# Plutarch was right about Delphi



## Brian G Turner (Apr 18, 2003)

Seems there really was a gas vent under the temple, intoxicating the Pythia priestess!

http://www.nature.com/nsu/010719/010719-10.html

*Oracle's secret fault found*

Ancient prophesies made at Delphi may have been inspired by natural gas.

The Greeks and Romans took their prophesies from a woman who was high on the fumes of natural gas, say US geologists1. Geological surveys of the site of the Greek Temple of Apollo in Delphi reveal that the temple ruins lie over a fault cross that emits intoxicating vapours.

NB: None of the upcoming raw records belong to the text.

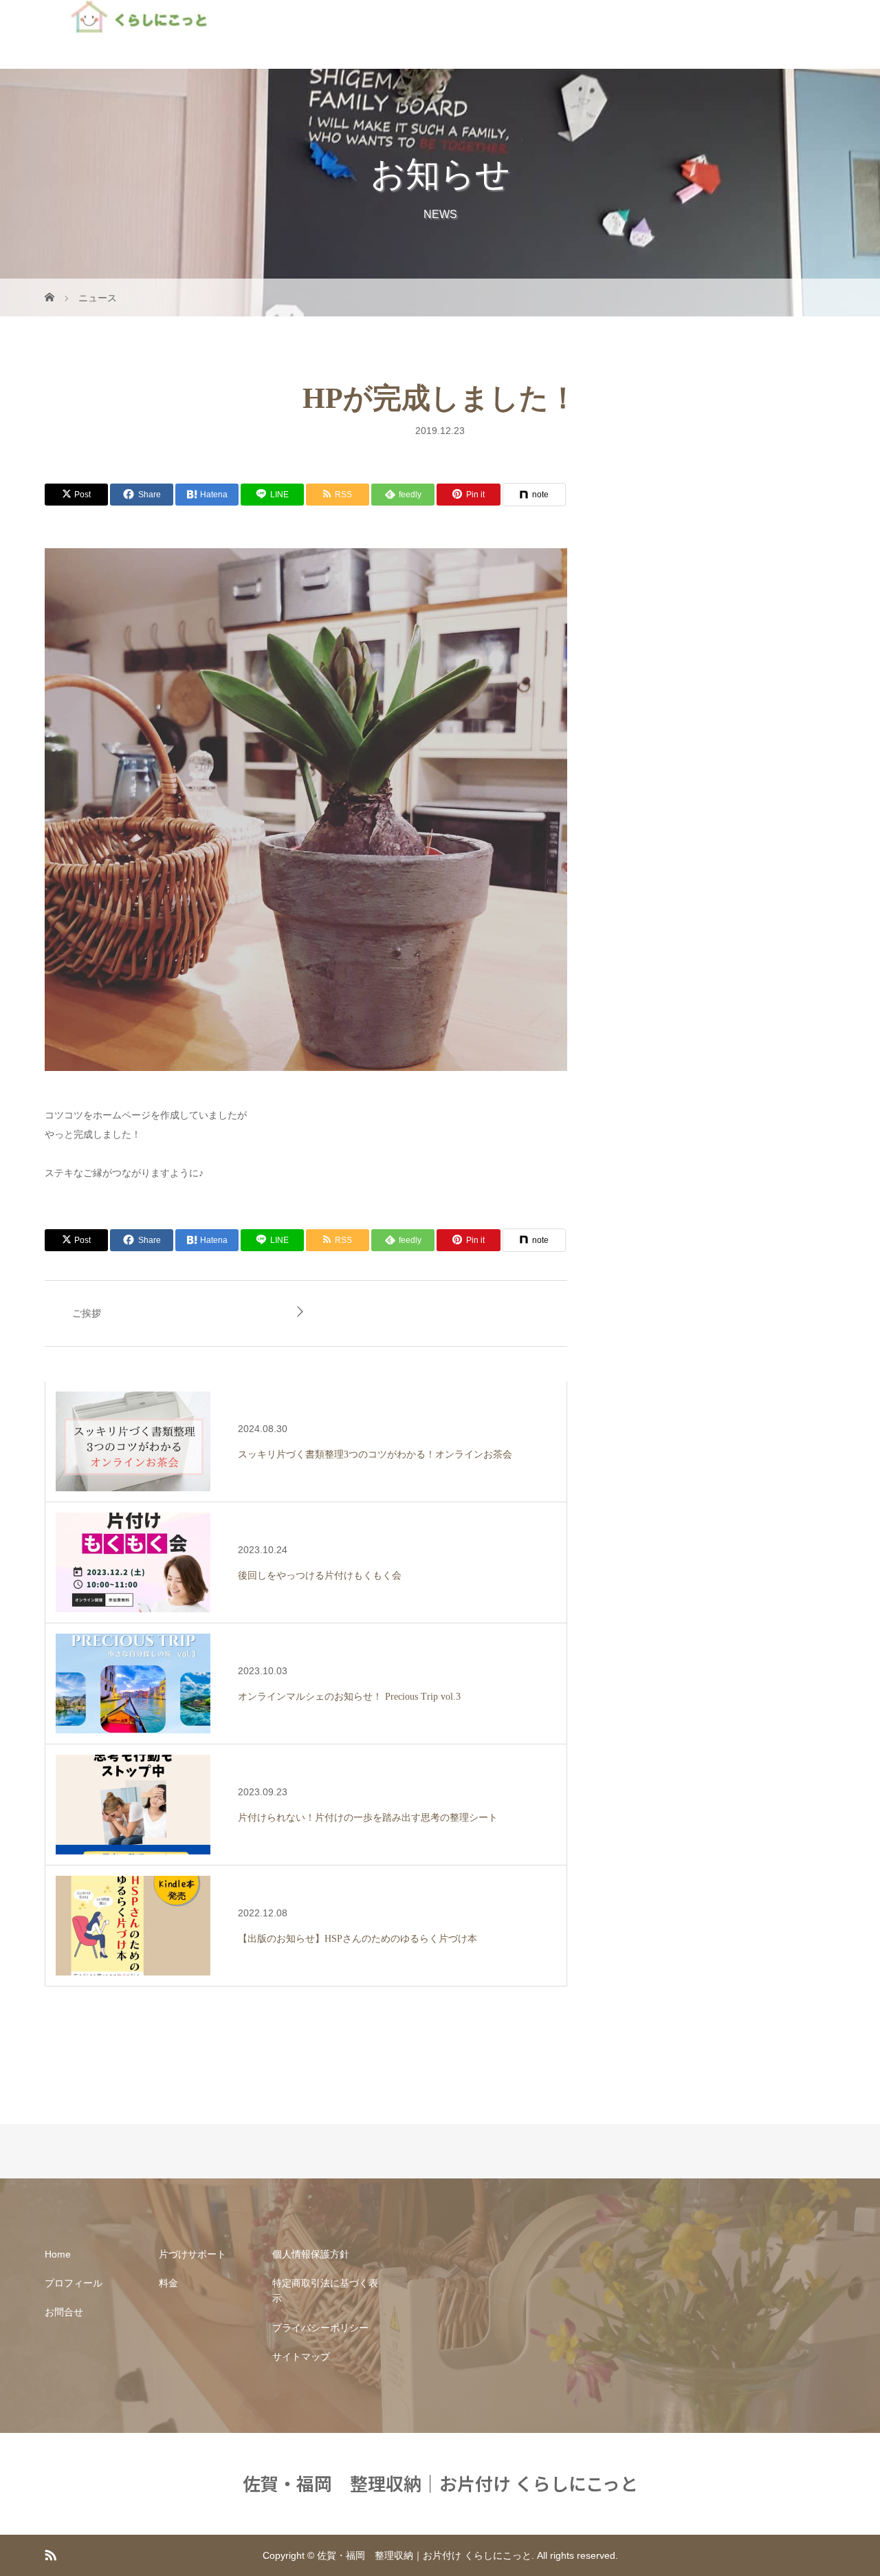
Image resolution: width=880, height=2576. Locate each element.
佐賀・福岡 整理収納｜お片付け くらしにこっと (440, 2483)
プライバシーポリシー (320, 2327)
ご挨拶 (86, 1313)
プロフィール (73, 2282)
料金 (168, 2282)
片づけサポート (192, 2254)
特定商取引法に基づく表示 (325, 2290)
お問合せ (64, 2311)
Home (58, 2254)
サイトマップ (301, 2356)
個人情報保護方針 (310, 2254)
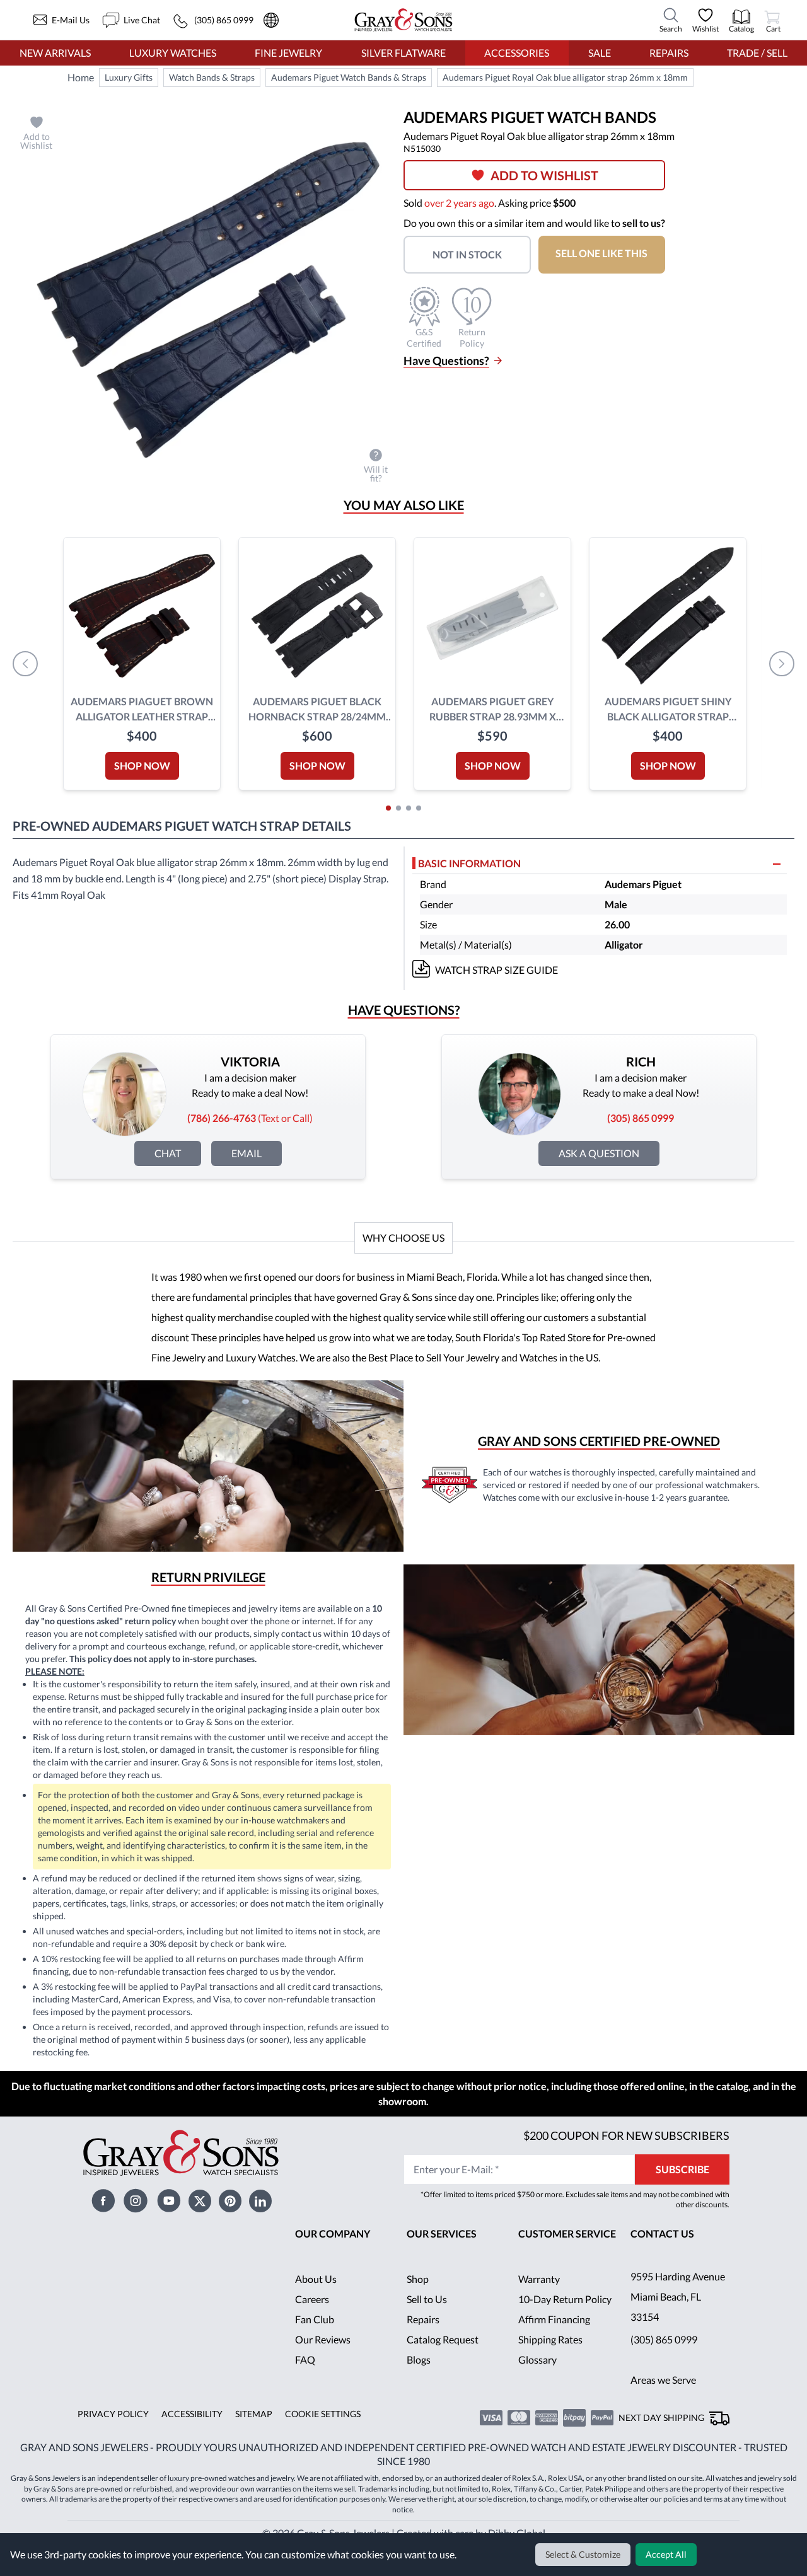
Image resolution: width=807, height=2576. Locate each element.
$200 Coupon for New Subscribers (624, 2155)
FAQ (305, 2379)
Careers (312, 2319)
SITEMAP (249, 2434)
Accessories (517, 52)
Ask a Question (599, 1153)
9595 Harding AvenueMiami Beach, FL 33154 (678, 2316)
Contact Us (662, 2253)
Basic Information (470, 863)
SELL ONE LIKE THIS (609, 253)
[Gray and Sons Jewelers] (403, 20)
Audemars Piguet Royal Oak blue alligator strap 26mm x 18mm (568, 77)
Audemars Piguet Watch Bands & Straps (351, 77)
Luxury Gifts (128, 77)
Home (80, 77)
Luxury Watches (173, 52)
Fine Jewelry (288, 52)
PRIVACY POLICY (111, 2434)
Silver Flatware (403, 52)
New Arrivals (55, 52)
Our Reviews (323, 2359)
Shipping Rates (551, 2359)
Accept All (667, 2554)
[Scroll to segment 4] (418, 808)
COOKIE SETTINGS (318, 2434)
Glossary (537, 2379)
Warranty (539, 2299)
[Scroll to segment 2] (398, 808)
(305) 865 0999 (663, 2359)
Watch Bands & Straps (212, 77)
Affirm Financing (554, 2339)
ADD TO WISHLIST (549, 175)
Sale (599, 52)
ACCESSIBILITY (188, 2434)
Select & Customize (584, 2554)
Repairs (667, 52)
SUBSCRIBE (682, 2189)
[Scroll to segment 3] (408, 808)
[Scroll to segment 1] (388, 808)
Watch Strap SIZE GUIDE (497, 969)
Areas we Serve (664, 2400)
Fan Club (314, 2339)
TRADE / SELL (756, 52)
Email (247, 1153)
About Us (316, 2299)
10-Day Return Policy (565, 2319)
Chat (168, 1153)
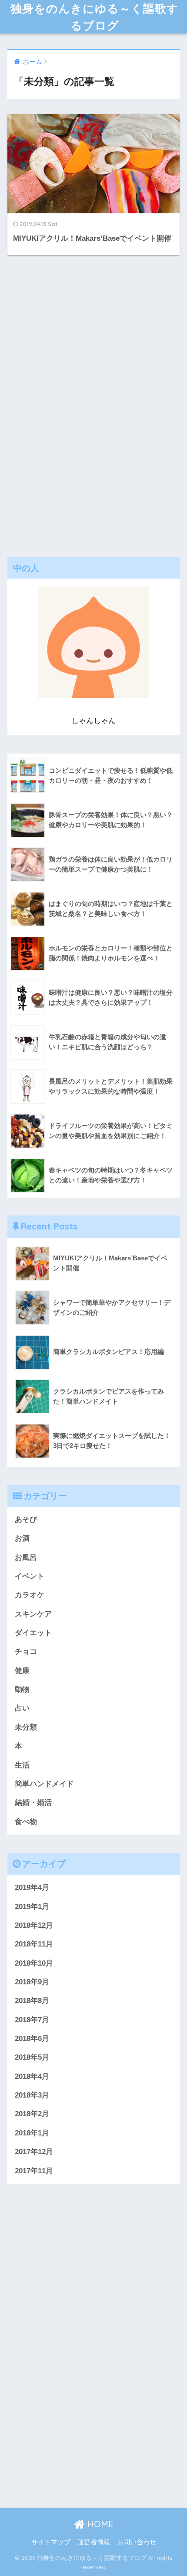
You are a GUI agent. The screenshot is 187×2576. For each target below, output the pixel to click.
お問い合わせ (136, 2542)
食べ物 (26, 1822)
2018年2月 (32, 2114)
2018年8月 (32, 2001)
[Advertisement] (93, 404)
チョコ (26, 1651)
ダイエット (33, 1633)
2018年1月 (32, 2133)
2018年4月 (32, 2076)
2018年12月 (34, 1925)
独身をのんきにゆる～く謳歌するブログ (94, 16)
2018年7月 (32, 2020)
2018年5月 (32, 2057)
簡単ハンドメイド (44, 1784)
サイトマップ (50, 2542)
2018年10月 (34, 1963)
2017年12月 (34, 2152)
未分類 (26, 1727)
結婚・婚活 (33, 1802)
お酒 (22, 1538)
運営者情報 (93, 2542)
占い (22, 1708)
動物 (22, 1689)
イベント (29, 1576)
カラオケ (29, 1595)
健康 (22, 1671)
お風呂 (26, 1557)
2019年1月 (32, 1907)
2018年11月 (34, 1944)
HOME (99, 2524)
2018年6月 (32, 2038)
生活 (22, 1765)
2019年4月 (32, 1887)
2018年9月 (32, 1982)
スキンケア (33, 1614)
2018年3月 (32, 2095)
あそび (26, 1519)
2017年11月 (34, 2171)
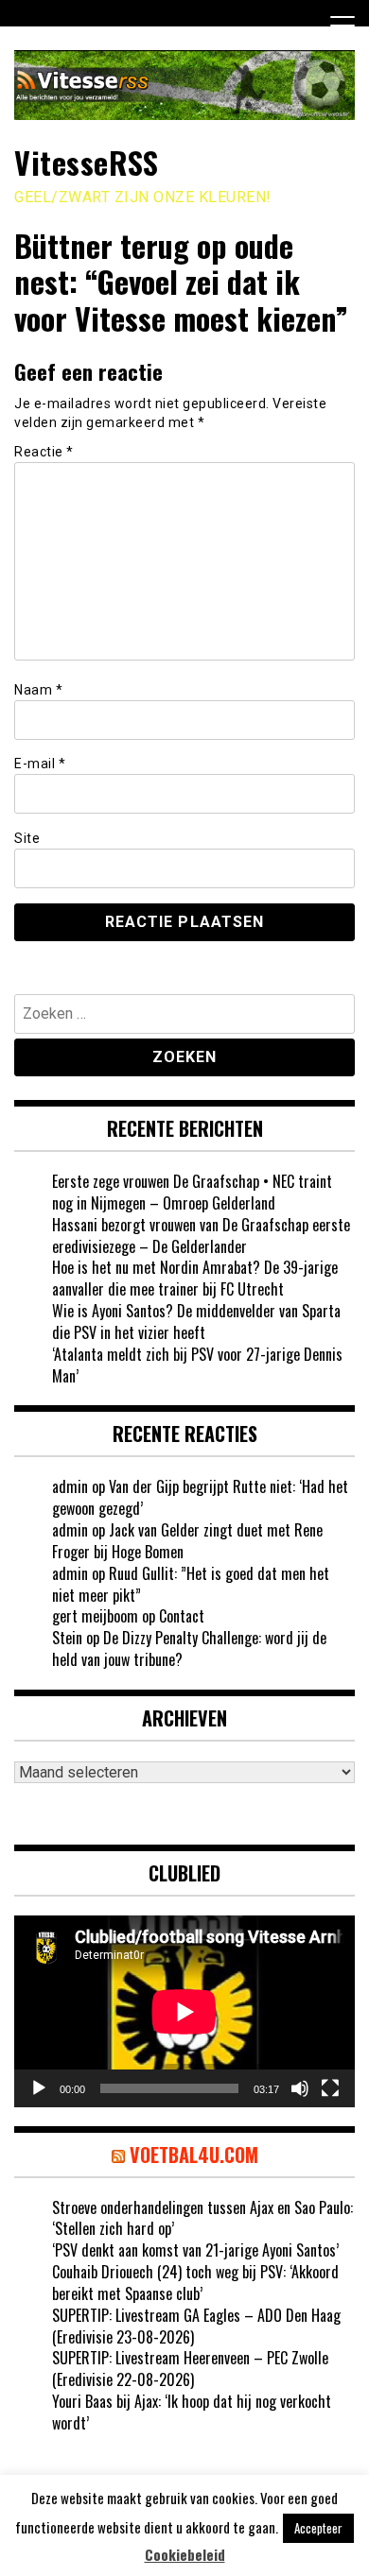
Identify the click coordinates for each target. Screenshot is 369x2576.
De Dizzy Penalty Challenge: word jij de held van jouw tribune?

The oracle at Delphi made the site a major religious centre for 2,000 years. Greek and Roman rulers flocked there, seeking advice on private and political affairs. The oracle was originally sacred to the Earth goddess Gea; later, a temple was dedicated to the Greek god Apollo. The oracle was finally forbidden in AD 392 by the Christian emperor of Rome.

The Greek writer Plutarch, who, in the first century AD, served as a high priest of the temple, left clear records of how the oracle worked. It was spoken by a local woman - the Pythia - who entered a trance inside a small chamber, called the adyton. These trances occasionally deepened into delirium, even death.

In the adyton, Plutarch says, the Pythia inhaled vapours from a fissure or spring. He describes the fumes as sweet-smelling, like perfume. Despite his priestly role, Plutarch was canny about the origin of the gases, speculating that they issued from the rocks below and might be affected by nearby earthquakes.

But when the temple was excavated in the nineteenth century, archaeologists found no fissure or vapour emissions, leading some to wonder whether the legendary intoxicating fumes may have been inspired by other nearby geological features. 

Last year, geologist Luigi Piccardi in Florence, Italy, suggested that the idea for the myhthical chasm might have been prompted by a rupture opened up by a massive earthquake in the region, similar to the one in 373 BC that destroyed nearby cities on the Gulf of Corinth.2. 

Now Jelle de Boer of Wesleyan University in Connecticut, USA, and co-workers have discovered a previously unknown geological fault passing straight through the Sanctuary and Temple of Apollo. The fault is punctuated by active and dried-up springs. Indeed, there was an ancient spring house in the sanctuary right on the fault line.

The new-found fault crosses the long-known Delphi fault, apparently right below the temple. This crossing makes the bitumen-rich limestone there more permeable to gases and groundwater. 

Seismic activity on the faults could have heated up these deposits, releasing light hydrocarbon gases, the researchers speculate. Indeed, water from a spring northwest of the temple contains methane, they report - and, even more intriguingly, traces of ethylene.

Ethylene, a sweet-smelling gas, stimulates the central nervous system - it was once used as an anaesthetic. Although fatal in large quantities, small doses produce a floating sensation and euphoria. In other words, just what an oracle needs to start having visions.


----------